Towards a Sound Approximating Compiler for Numerical Kernels (Keynote)
Computing resources are fundamentally limited and sometimes an exact solution may not even exist. Thus, when implementing real-world systems, approximations are inevitable, as are the errors they introduce. The magnitude of errors is problem-dependent but higher accuracy generally comes at a cost in terms of memory, energy or runtime, effectively creating an accuracy-efficiency tradeoff. To take advantage of this tradeoff, we need to ensure that the computed results are sufficiently accurate, otherwise we risk disastrously incorrect results or system failures.

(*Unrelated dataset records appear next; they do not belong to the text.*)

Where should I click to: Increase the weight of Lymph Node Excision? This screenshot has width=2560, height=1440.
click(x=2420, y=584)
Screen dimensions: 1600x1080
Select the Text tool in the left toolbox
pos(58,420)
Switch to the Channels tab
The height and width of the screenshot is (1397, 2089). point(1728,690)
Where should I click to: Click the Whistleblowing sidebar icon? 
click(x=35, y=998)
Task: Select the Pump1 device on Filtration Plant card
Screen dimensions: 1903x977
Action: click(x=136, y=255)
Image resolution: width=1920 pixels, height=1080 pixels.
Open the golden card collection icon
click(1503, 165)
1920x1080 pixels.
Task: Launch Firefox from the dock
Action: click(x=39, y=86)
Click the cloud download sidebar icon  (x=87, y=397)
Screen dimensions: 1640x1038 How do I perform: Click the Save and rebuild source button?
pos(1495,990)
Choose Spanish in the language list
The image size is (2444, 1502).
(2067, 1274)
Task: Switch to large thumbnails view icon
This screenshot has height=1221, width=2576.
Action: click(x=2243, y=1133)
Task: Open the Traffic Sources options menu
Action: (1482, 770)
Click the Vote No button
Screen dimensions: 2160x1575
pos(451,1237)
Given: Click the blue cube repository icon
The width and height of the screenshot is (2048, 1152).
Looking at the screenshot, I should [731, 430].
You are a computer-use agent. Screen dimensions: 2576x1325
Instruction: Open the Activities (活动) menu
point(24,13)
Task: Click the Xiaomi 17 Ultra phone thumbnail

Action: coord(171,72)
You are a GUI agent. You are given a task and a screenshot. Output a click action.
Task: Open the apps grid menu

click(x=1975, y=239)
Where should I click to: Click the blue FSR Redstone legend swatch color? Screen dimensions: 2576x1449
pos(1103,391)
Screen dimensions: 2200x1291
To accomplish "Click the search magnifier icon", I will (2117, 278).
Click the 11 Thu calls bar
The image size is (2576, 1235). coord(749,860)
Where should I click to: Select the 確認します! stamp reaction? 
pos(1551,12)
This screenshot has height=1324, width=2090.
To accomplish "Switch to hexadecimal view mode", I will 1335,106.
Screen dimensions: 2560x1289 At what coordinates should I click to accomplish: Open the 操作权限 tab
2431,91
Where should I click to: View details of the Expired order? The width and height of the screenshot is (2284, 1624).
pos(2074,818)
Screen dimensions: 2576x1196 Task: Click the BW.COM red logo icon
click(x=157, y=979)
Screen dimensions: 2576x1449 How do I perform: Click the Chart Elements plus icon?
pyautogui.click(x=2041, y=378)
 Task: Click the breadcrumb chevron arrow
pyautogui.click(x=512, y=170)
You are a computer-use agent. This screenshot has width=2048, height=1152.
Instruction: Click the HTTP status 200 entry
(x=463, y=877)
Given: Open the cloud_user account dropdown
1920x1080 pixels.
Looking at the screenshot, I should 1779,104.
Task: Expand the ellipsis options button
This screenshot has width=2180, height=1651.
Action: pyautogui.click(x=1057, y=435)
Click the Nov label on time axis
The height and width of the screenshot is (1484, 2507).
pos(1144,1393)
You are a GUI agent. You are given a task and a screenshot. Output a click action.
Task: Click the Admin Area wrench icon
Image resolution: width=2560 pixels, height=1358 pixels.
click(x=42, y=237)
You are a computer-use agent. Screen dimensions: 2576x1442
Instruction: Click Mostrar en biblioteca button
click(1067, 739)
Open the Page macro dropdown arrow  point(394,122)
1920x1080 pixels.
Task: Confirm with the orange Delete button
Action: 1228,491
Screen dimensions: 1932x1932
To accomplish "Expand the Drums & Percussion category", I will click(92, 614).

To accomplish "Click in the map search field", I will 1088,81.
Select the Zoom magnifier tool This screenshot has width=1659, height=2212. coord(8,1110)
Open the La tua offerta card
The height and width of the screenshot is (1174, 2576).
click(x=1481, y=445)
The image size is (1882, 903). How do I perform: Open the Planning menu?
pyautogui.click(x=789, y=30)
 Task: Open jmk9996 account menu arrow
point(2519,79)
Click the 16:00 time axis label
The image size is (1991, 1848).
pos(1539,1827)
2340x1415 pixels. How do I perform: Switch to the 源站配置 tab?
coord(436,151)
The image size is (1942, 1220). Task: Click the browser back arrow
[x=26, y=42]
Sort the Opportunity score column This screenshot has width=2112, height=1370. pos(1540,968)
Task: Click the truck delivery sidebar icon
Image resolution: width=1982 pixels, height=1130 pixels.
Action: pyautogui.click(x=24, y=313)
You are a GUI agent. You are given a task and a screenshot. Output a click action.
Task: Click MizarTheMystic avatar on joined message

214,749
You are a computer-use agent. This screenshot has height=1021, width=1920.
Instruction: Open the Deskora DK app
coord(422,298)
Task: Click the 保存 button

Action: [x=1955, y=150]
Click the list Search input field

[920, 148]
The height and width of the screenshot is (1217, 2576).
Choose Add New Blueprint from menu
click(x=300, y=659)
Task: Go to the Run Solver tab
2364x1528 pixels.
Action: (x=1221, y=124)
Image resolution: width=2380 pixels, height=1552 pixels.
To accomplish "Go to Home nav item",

In this talk, we present the current state of the tool Daisy which approximates numerical kernels in an automated and trustworthy fashion. Daisy allows a programmer to write exact high-level code and generates an efficient implementation satisfying a given accuracy specification. We discuss Daisy’s verification techniques for bounding the effects of numerical errors, and the approximations Daisy can synthesize fully automatically.
Eva Darulova received a PhD from Ecole Polytechnique Federale de Lausanne (EPFL) and joined the Max Planck Institute for Software Systems (MPI-SWS) as tenure-track faculty in 2015. Her current research focus is on making programming with numerical uncertainties and approximations easier, safer, and the programs themselves more efficient.